* [Required action]:
Print, exactly and without pictures, the lines from the one where "Click the GENERATE CODE button" appears down to the end of the entries.

*** Opening Data extract ***

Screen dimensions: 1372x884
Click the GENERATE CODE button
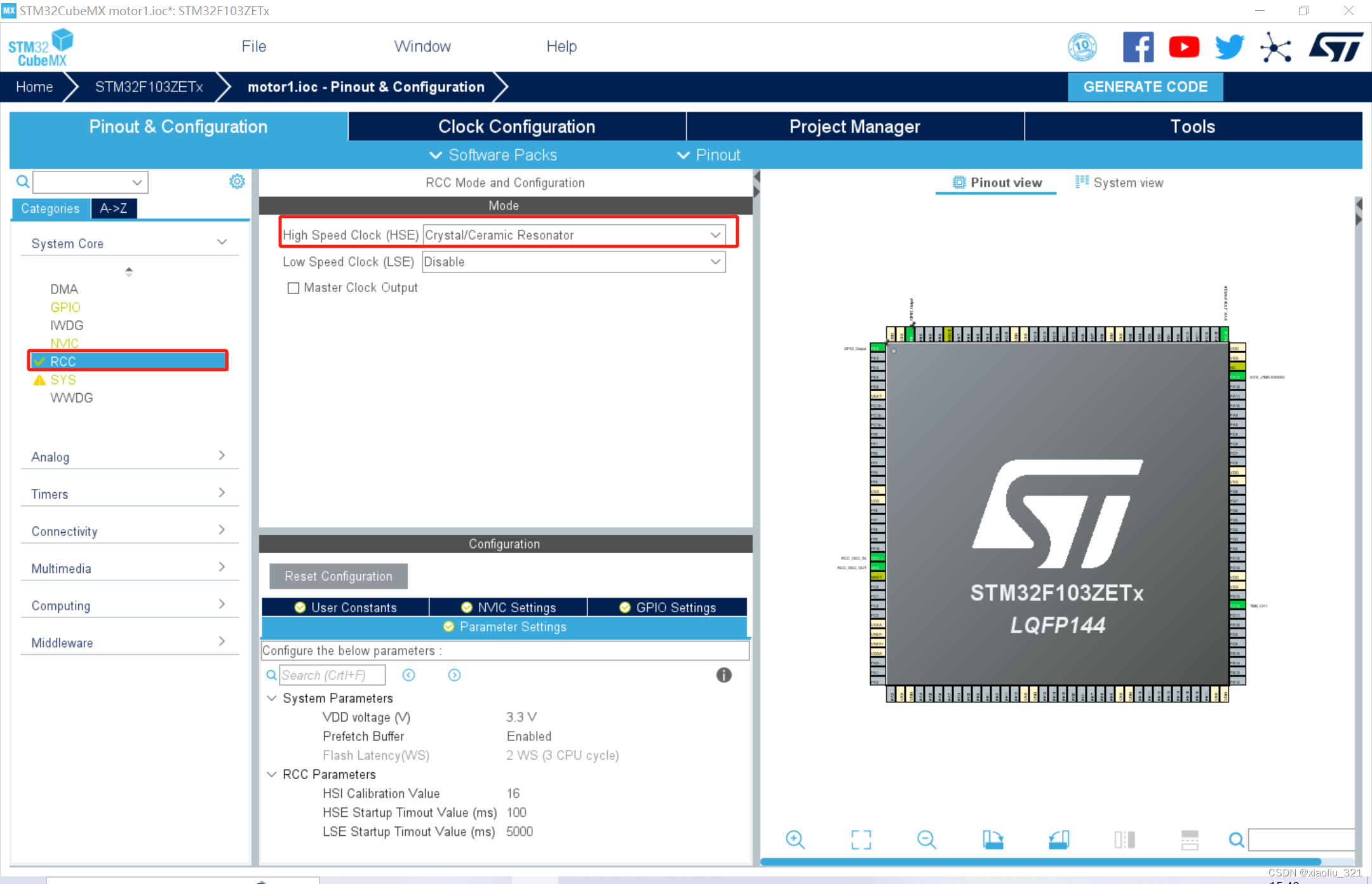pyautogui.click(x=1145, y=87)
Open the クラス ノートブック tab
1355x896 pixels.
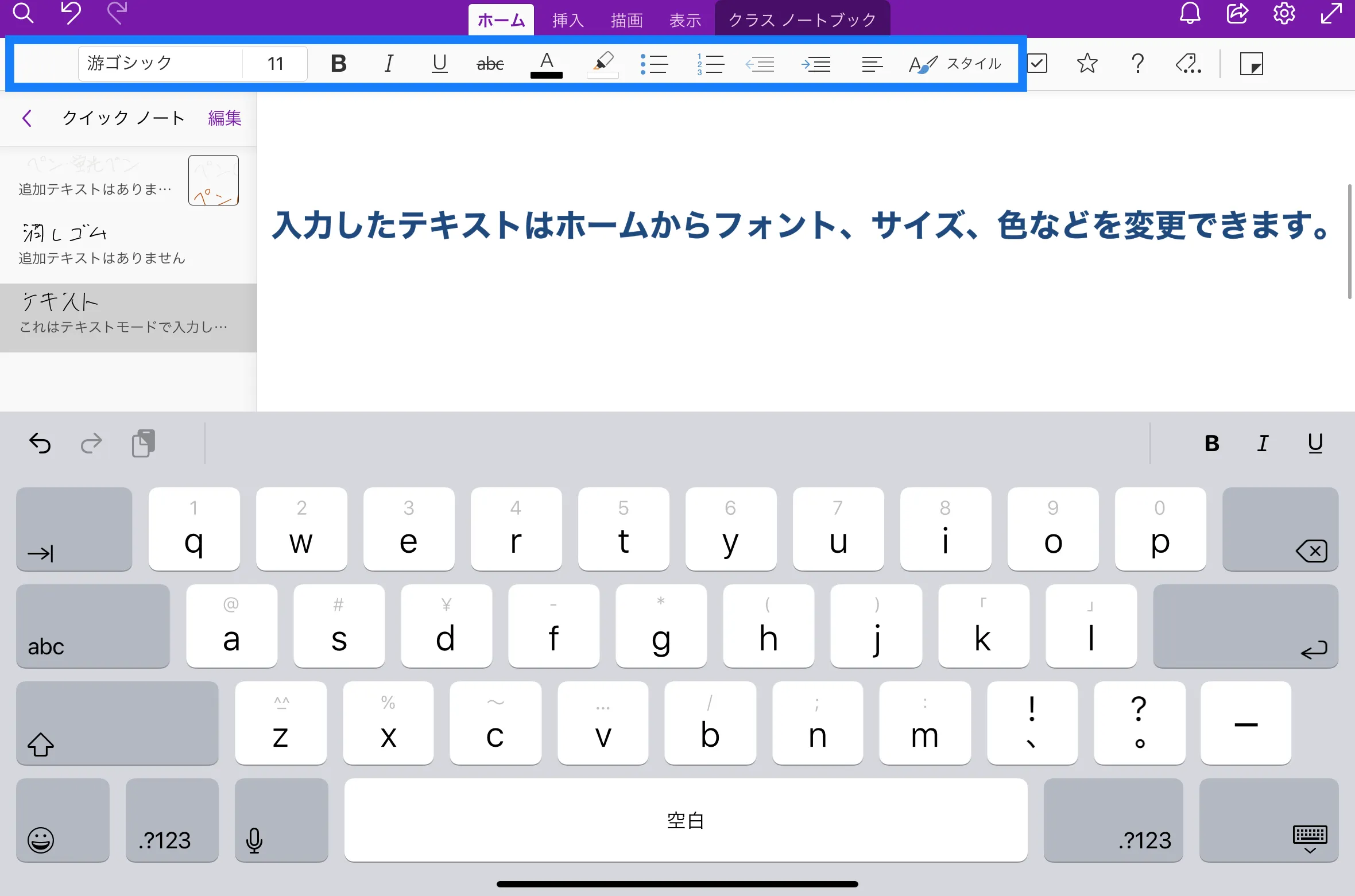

*** Closing Data extract ***

* [Response to this task]:
Click the GENERATE CODE button
pyautogui.click(x=1145, y=87)
Open the クラス ノートブック tab
1355x896 pixels.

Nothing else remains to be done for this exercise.